--- DATASET RECORDS Enclosed Below ---

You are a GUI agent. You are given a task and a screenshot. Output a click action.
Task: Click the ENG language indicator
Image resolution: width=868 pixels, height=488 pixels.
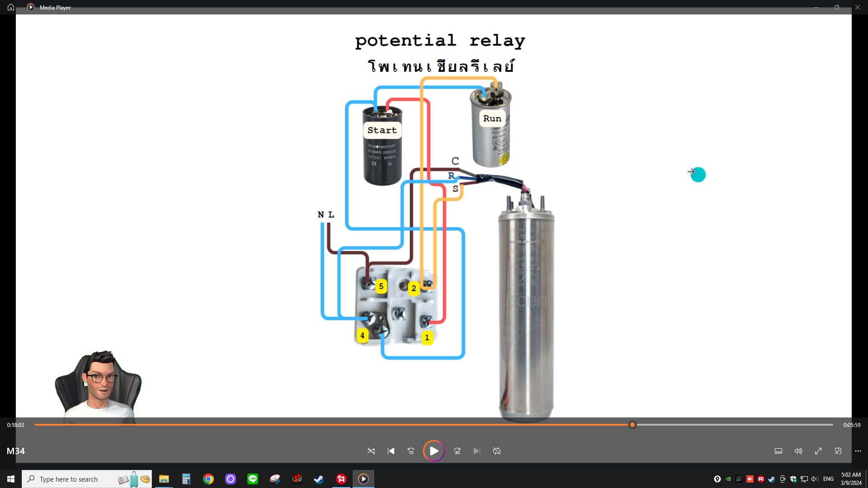(828, 479)
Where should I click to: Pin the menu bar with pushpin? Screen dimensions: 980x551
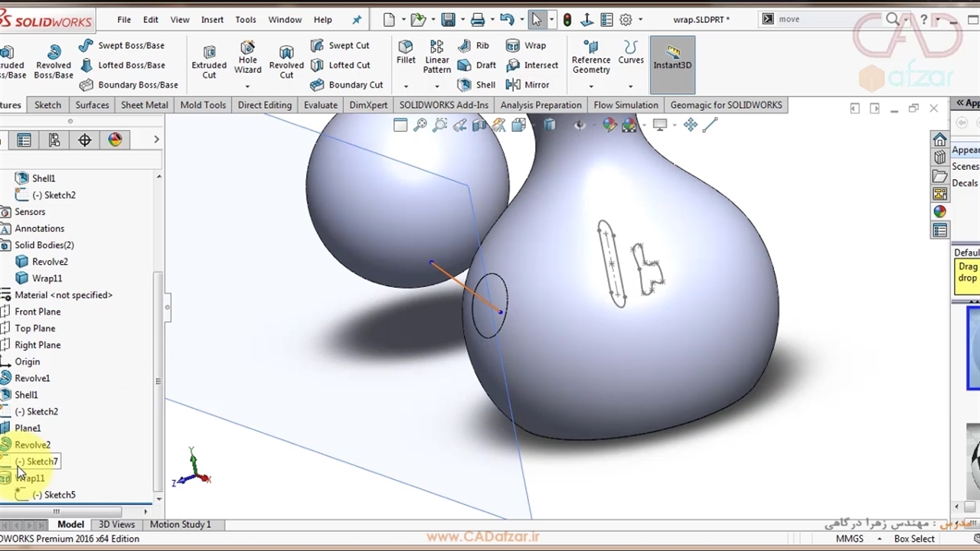(x=357, y=20)
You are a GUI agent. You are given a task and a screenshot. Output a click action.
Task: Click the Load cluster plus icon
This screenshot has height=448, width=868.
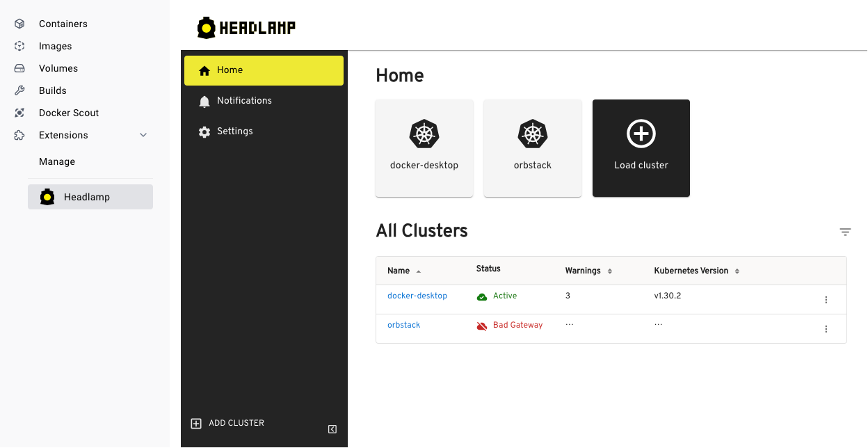(x=641, y=133)
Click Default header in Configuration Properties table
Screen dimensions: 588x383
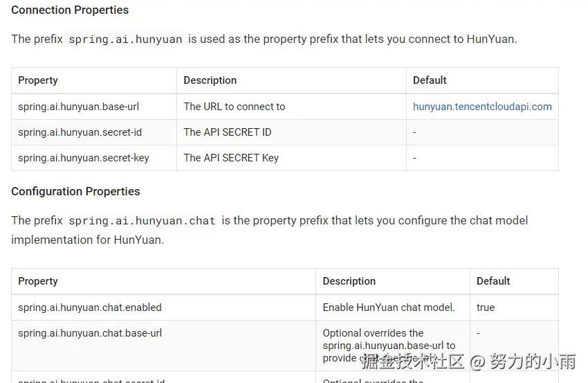tap(493, 281)

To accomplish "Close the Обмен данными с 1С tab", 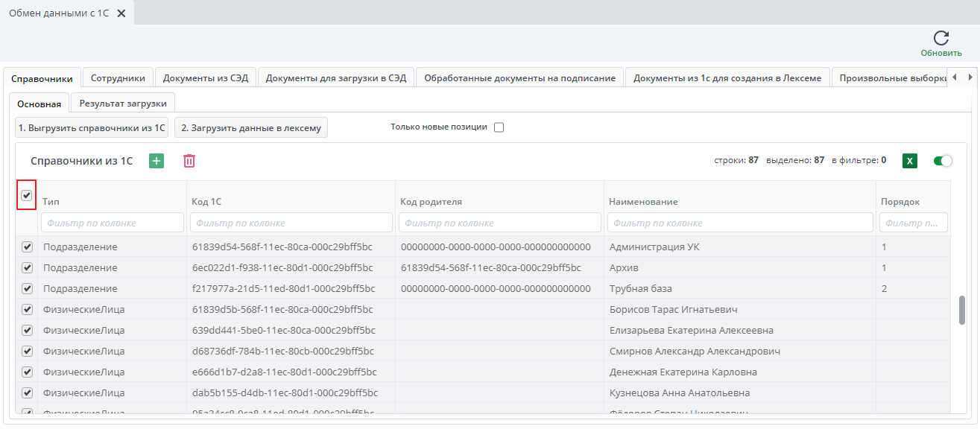I will pyautogui.click(x=121, y=13).
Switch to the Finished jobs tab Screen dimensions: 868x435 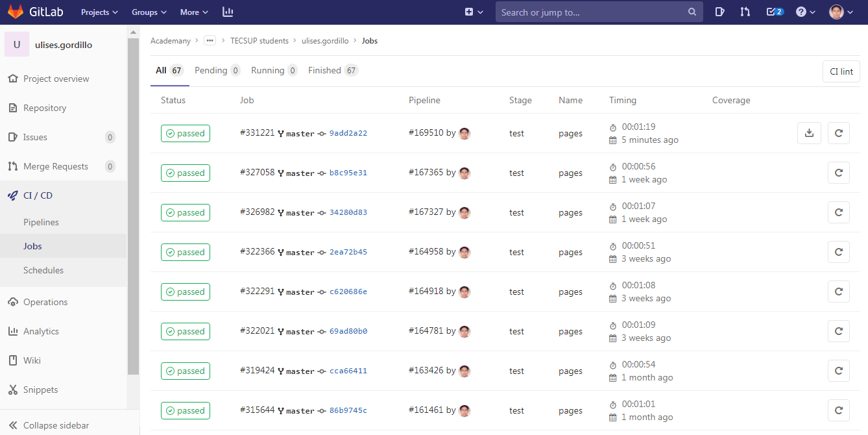point(332,70)
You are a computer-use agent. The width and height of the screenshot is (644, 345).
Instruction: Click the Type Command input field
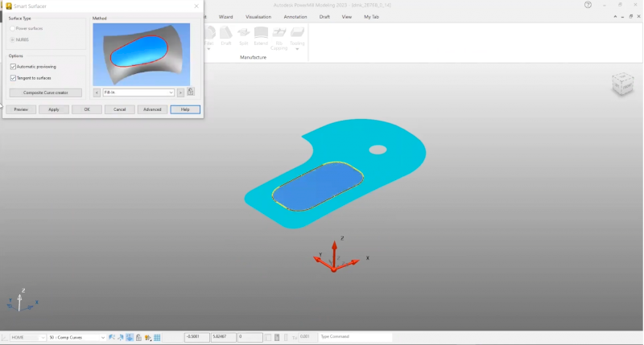click(x=355, y=337)
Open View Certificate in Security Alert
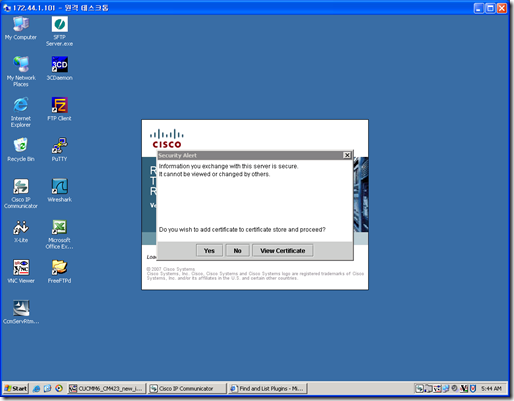Viewport: 514px width, 401px height. click(x=283, y=251)
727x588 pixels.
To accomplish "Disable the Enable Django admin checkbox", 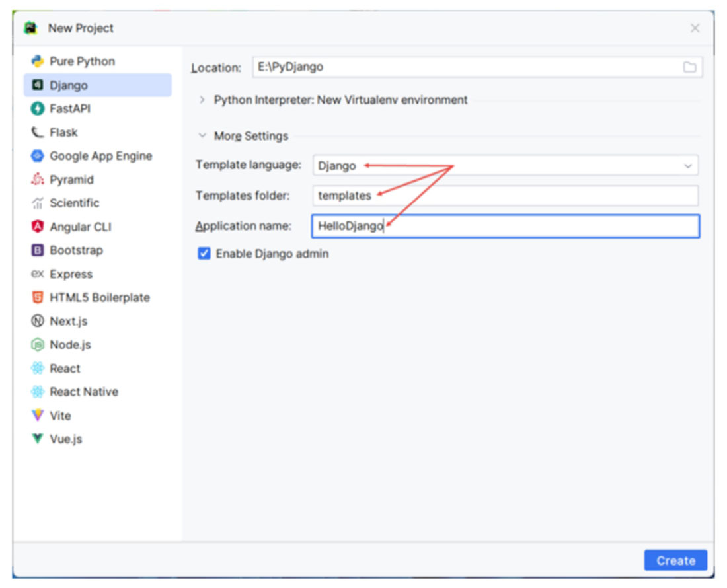I will pyautogui.click(x=204, y=254).
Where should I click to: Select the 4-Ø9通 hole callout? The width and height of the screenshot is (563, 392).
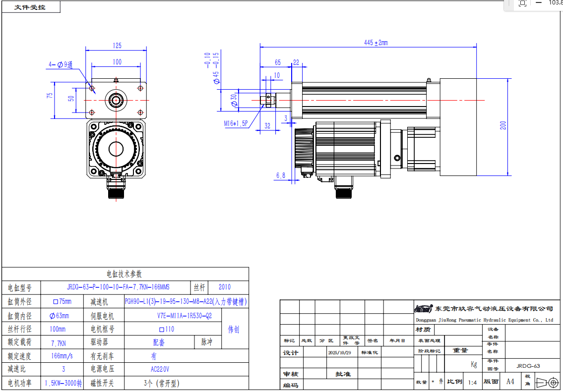[61, 64]
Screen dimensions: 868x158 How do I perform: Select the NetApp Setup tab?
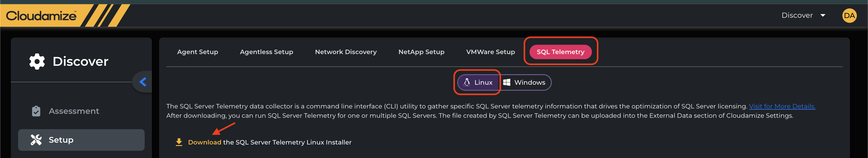421,52
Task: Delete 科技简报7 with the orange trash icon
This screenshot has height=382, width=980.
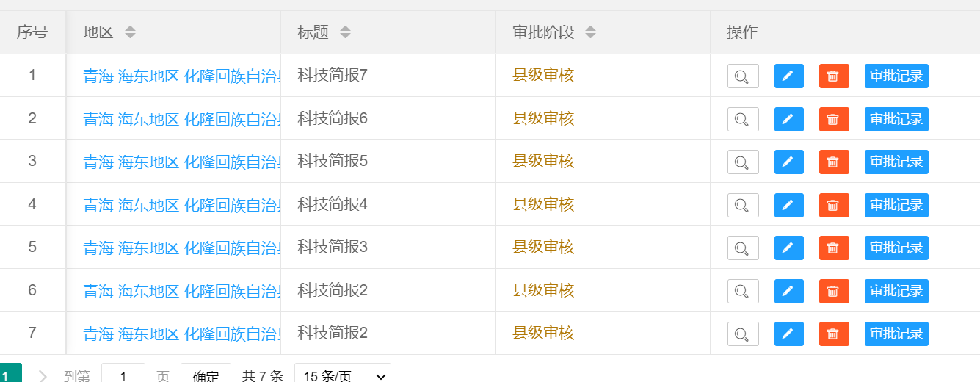Action: click(x=834, y=76)
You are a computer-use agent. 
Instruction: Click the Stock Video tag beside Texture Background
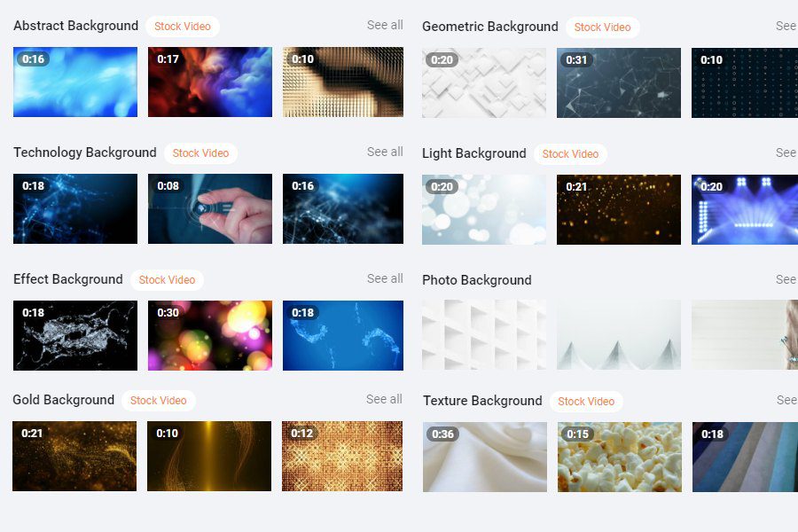click(586, 402)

--- End of Enclosed DATASET RECORDS ---

### TASK
The answer should consist of all lines from the records above that hold the word "agent".

### ANSWER FOR THE TASK
You are a GUI agent. You are given a task and a screenshot. Output a click action.
You are a GUI agent. You are given a task and a screenshot. Output a click action.
You are a computer-use agent. The width and height of the screenshot is (644, 345).
You are a computer-use agent. 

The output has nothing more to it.